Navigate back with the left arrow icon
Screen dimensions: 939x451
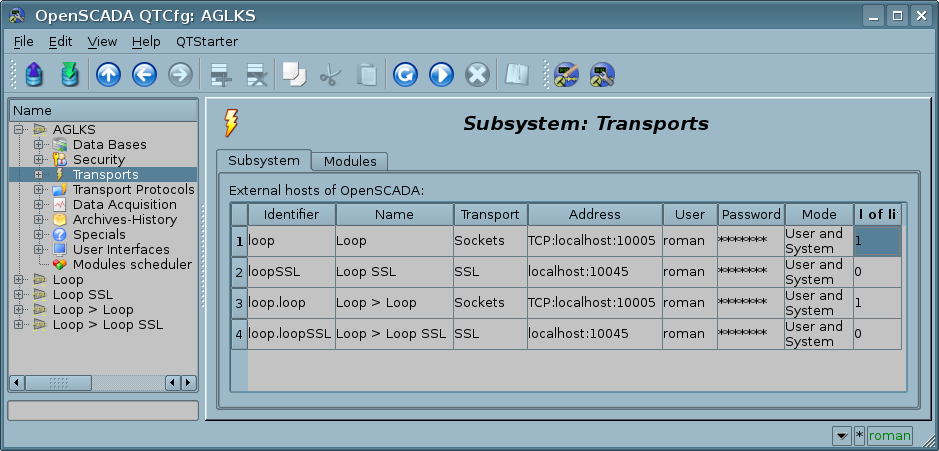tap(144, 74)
...
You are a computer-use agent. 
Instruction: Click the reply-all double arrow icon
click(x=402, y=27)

AIM OF THE EXERCISE
Rescale the listing from the line that has "You are a computer-use agent." through the line that has "click(x=402, y=27)", both included, and write out every one of those lines again with the requests intact. Multiply each coordinate in the answers by 2.35 and round it to a whole number, with halves rounding up.

REPLY TO THE TASK
You are a computer-use agent. 
Instruction: Click the reply-all double arrow icon
click(x=945, y=63)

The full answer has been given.